»»

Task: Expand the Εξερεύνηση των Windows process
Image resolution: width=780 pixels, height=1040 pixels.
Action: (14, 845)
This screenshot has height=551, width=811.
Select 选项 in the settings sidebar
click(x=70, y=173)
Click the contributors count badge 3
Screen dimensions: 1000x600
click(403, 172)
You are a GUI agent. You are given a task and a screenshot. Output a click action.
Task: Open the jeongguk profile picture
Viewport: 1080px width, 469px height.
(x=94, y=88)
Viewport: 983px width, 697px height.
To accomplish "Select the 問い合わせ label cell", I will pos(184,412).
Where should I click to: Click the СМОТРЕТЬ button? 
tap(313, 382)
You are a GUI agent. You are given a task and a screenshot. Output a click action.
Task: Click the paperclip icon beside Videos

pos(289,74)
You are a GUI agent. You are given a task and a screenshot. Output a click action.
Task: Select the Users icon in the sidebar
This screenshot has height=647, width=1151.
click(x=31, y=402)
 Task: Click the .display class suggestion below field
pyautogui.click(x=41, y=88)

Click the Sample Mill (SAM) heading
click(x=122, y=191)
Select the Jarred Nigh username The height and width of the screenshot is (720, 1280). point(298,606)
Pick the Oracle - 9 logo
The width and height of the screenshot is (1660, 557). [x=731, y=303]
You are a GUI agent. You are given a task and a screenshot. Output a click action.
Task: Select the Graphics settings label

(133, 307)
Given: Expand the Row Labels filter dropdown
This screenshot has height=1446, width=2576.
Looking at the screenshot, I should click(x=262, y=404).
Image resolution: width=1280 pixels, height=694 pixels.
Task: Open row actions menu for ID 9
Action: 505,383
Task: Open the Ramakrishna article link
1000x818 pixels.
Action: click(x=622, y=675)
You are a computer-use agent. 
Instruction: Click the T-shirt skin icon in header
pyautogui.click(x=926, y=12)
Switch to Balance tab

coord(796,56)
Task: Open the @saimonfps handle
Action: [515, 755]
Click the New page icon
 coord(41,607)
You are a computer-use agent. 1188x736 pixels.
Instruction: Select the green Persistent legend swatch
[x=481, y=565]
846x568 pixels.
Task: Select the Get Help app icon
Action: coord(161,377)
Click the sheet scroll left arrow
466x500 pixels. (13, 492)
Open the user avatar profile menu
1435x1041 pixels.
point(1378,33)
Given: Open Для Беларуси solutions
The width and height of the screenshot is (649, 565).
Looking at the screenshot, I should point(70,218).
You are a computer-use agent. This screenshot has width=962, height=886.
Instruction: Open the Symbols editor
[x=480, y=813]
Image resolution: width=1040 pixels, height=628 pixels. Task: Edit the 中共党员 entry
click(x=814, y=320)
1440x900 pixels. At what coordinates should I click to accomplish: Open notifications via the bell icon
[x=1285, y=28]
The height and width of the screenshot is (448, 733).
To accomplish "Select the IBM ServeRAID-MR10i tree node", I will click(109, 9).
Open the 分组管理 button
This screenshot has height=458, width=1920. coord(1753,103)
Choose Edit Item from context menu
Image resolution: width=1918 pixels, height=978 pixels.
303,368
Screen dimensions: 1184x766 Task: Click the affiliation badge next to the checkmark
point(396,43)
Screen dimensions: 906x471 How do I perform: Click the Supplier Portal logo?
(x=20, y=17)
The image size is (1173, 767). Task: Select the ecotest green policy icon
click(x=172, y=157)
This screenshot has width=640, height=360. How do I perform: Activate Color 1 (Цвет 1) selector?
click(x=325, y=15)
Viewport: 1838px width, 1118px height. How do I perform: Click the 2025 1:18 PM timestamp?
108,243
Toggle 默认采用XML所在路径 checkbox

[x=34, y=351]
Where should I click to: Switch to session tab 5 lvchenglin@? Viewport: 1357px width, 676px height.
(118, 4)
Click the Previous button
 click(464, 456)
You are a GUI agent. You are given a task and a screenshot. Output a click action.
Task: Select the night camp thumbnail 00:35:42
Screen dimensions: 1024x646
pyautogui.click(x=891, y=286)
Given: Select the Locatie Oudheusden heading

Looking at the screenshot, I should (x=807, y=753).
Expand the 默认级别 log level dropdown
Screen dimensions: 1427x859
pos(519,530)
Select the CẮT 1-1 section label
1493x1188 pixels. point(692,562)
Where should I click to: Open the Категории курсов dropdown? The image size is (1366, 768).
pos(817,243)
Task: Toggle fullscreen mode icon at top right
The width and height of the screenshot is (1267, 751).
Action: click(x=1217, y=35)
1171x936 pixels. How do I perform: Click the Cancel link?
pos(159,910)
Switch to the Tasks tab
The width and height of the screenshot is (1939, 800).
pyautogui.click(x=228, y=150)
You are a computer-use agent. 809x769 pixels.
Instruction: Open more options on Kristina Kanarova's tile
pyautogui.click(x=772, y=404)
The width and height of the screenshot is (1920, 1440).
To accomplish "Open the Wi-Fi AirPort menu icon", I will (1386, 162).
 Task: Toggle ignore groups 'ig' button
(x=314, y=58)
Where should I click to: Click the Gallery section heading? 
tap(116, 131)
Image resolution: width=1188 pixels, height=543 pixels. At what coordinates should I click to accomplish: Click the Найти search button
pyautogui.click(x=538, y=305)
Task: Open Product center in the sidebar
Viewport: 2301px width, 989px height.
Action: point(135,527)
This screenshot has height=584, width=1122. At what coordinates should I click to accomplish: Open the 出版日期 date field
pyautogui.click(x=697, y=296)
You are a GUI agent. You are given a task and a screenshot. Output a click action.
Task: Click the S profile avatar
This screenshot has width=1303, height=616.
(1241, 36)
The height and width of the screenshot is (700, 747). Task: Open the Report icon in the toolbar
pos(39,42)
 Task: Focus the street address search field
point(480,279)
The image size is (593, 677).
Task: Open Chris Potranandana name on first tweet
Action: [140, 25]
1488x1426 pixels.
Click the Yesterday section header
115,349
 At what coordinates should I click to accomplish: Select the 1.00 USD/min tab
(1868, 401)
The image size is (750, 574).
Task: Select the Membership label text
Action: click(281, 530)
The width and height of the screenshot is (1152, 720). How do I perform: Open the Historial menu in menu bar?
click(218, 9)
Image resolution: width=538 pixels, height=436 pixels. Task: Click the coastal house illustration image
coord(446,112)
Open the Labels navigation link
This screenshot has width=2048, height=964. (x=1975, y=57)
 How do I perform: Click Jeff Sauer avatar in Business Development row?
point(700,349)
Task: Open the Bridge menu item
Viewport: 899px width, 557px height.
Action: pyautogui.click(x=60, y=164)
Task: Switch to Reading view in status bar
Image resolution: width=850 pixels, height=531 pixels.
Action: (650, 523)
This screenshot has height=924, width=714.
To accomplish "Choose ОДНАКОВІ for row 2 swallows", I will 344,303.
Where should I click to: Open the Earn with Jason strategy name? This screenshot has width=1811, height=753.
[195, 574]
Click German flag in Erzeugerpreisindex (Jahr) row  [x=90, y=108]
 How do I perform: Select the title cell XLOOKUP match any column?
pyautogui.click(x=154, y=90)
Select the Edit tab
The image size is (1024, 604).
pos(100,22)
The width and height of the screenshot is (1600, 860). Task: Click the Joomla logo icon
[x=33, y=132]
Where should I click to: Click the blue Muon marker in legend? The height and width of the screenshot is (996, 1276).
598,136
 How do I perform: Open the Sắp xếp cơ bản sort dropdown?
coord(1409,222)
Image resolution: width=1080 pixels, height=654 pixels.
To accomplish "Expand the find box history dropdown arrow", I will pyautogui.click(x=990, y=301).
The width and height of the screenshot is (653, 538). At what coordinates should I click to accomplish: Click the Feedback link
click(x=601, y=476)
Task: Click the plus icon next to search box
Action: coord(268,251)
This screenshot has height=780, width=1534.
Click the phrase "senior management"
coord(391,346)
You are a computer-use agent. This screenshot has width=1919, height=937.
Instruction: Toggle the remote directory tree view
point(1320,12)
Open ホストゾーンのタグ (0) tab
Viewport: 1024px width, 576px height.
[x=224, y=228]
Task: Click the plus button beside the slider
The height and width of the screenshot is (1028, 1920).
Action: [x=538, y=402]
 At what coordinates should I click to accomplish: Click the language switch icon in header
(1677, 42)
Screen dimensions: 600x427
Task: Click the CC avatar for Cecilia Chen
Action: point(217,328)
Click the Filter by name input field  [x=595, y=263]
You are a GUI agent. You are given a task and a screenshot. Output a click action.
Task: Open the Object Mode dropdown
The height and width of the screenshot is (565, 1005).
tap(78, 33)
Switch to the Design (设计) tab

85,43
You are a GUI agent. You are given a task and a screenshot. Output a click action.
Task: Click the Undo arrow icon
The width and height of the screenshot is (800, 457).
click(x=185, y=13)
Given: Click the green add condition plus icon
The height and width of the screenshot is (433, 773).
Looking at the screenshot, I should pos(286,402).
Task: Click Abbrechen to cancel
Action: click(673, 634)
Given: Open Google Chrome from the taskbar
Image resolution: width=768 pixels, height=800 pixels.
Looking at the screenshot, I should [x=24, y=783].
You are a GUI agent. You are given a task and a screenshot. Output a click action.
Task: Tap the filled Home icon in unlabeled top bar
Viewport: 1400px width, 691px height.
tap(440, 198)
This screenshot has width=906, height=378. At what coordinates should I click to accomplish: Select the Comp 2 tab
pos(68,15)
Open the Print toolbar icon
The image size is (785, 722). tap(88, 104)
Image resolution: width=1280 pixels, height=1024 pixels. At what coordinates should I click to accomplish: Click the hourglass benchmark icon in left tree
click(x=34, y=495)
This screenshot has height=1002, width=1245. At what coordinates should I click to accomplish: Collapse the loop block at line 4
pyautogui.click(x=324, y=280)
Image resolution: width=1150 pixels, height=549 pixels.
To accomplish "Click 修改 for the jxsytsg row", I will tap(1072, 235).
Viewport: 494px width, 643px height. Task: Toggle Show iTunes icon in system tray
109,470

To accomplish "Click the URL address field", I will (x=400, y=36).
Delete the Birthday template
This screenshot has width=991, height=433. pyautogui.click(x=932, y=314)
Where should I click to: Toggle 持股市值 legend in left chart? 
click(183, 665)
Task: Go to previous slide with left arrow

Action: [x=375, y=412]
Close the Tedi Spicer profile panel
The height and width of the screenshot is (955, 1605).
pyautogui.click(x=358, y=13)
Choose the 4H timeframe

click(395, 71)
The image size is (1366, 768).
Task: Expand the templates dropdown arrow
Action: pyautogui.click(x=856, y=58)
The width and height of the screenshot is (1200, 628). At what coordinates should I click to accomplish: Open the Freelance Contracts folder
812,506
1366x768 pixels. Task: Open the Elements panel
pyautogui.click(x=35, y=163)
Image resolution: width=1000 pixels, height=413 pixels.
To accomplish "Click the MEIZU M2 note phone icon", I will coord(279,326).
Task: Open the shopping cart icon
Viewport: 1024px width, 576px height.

««

- _WHAT IS BEING ASKED_:
Which of the lines above contain "computer"? Return them all.

- _ANSWER_:
You are a computer-use agent. 
You are a computer-use agent. 1188x736 pixels.
You are a computer-use agent. This screenshot has width=962, height=886.
You are a computer-use agent. 809x769 pixels.
You are a computer-use agent. This screenshot has width=1919, height=937.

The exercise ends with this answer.